Economic Analysis Examples
Supported Query Types
- Comparative Analysis
- “Compare GDP growth between China and Japan from 2010 to 2020”
- “Which countries had the highest GDP per capita in 2023?”
- Time-Series Analysis
- “Show GDP trends for BRIC countries over the last decade”
- “What was the population growth rate for India from 2000 to 2020?”
- Statistical Queries
- “Calculate average GDP growth rate for European countries”
- “Find countries with GDP per capita above $50,000 in 2022”
- Complex Multi-Variable Analysis
- “What is the correlation between population and GDP for Asian countries?”

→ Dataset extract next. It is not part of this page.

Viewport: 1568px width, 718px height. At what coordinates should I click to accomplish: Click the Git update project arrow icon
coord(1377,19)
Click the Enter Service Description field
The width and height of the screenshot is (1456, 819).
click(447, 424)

- “List countries with GDP per capita growth above 5% for 3 consecutive years”
Conclusion
This GDP Trend Dashboard represents an innovative approach to economic data analysis, combining traditional visualization techniques with cutting-edge AI capabilities. The project demonstrates:
- Advanced Data Integration: World Bank API with comprehensive economic indicators
- Natural Language Processing: AI-powered SQL generation for accessible data querying
- Professional Visualization: Interactive Plotly charts with consistent design
- Bilingual Support: Complete English/Chinese localization
- Production-Grade Architecture: Robust error handling, caching, and deployment
Whether you’re an economist, data scientist, or policy analyst, this application showcases how modern AI technologies can make complex economic data more accessible and actionable through intuitive interfaces and intelligent automation.
Technology Stack: Streamlit, DuckDB, Plotly, ModelScope API, World Bank API
Data Source: World Bank (2000-2024, 200+ countries, 15K+ data points)